4. Walter Freeman II was a showman; he performed lobotomies in front of large audiences and used shocking techniques to make them as entertaining as possible.

Freeman was apparently intentionally outlandish in his surgeries, sometimes lobotomizing both sides of the patient’s brain at once using carpenter’s mallets in both hands, and blithely using his patient’s stomach as an instrument tray. His surgical demonstrations were supposedly so compelling that they were often date night activities for his neurology students.

5. Freeman didn’t believe in sanitary surgical conditions.

Later in his career, when Freeman was performing lobotomies en masse, he expressed annoyance about “all that germ crap” getting in the way of broad and speedy application of his treatment.

6. The 10-minute “ice pick” lobotomy was real, and Freeman invented it.

Freeman’s primary goal was to scale lobotomy. He wanted to make it available to as many people as possible, as cheaply as possible.

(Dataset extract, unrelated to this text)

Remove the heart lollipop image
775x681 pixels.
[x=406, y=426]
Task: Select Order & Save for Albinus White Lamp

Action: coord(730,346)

This led him to try entering the brain through the eye socket, instead of drilling through the skull, turning a hospital surgery into a “simple” office procedure. Freeman was not a surgeon, but believed the procedure was simple enough that he could perform it on his own, anywhere. Apparently the first few lobotomies he performed this way were done with an actual ice pick, from his freezer. Eventually he developed his own special tool and travelled the country lobotomizing dozens of people a day, leading his daughter to dub him “the Henry Ford of psychiatry.”